Back at it now, after a brief moment of silent prayer, with “No Guilt” (Apple Music, Spotify). In my earlier post on the Long Blondes’ “Once and Never Again,” I wrote a little about my unease with breakup songs—and specifically, the subset of these where billionaire pop stars tell us their comeback stories. Look: I don’t object to the sentiment, but I do wish that the role models singing to our daughters could address matters of female empowerment that aren’t kickstarted by their boyfriends leaving them in the depths of hell. It’s for this reason that I nominate “No Guilt” today as the Best Breakup Song of All-Time, beating Jarvis Cocker’s “She’s a Lady” (Apple Music, Spotify) by a nose.
A quick note before we proceed: generally speaking I find that the more I learn and study about a band, the more I can appreciate the music they make. That said, digging deeper into the Waitresses threw me for a loop when I learned that Chris Butler has the sole songwriting credit on all these songs. That’s right: the hand-on-hip, sassy, sphinx-y feminist lyrics that lift this record onto my Top Shelf were written by a dude. Reading that sucked. Now it turns out Chris did consult closely with Patty on the songwriting, so that his written words more often than not captured her sentiments and sensibilities. Reading that helped, for sure. And still, somebody needs to sing the written lines, and for the life of me I can’t imagine this record with anyone other than Patty Donahue on vocals. Plus she doesn’t just sing the lines—she performs them. The swagger, the attitude, the fast-talking: that’s all Patty. All right: I’ve bounced back. The joy I take in Wasn’t Tomorrow Wonderful? is discounted, but only by a little.
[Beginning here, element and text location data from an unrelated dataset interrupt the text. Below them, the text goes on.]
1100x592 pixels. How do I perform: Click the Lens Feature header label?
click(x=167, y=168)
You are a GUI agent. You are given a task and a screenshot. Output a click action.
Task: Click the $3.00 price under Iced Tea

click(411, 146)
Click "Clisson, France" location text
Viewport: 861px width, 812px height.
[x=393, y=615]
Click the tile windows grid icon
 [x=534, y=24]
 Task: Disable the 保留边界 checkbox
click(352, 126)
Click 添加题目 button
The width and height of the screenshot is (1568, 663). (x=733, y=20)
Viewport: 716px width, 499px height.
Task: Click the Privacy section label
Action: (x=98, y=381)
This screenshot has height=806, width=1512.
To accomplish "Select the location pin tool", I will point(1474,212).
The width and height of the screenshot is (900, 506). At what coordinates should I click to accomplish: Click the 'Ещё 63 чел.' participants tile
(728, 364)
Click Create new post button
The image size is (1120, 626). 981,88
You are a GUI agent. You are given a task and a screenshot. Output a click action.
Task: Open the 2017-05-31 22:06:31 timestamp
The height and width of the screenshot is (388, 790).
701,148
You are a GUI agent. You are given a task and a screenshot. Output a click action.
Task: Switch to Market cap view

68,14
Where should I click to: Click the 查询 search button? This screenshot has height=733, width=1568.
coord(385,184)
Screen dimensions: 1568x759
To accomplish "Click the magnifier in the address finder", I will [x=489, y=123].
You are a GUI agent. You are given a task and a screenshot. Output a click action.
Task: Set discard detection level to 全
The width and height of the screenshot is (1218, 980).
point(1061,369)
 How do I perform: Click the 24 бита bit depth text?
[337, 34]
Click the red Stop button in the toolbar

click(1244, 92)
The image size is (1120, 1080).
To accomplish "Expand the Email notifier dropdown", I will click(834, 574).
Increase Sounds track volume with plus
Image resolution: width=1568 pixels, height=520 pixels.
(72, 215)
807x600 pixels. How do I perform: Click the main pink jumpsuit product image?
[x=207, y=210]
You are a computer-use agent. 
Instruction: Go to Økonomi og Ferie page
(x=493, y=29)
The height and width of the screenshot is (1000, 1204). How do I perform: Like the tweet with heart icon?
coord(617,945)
Let’s talk about “No Guilt.” Like many breakup songs, it provides an update, but with a twist. Patty’s not telling her ex how she’s feeling—she’s briefing him on her progress living alone. In fact, the more you listen, the more it becomes clear: she needed this separation, just to move forward as an independent modern woman. I learned a lot, since you’ve been gone. I’ve done a lot, since you’ve been gone. Examples:
Needed new posters, so I bought ’em. I know the cost of stamps now. The 31st is when I pay the phone bill: I told them I don’t know anybody in Toronto!
Every day at 7, I’ve been watching Walter. I’ve been reading more and looking up the hard words.
I had no trouble setting up a desk. I learned the reason for a three-prong outlet. I got a hundred on my driver’s test.
And so on. Backing this record of personal progress are uplifting ska guitars and harrumphs from the saxophonist, and now and then a bell rings, as if to celebrate that Patty’s checked another box on her punch list.
Thank you for the chance to grow up. I’m sorry I wasn’t defeated. It wasn’t the end of the world.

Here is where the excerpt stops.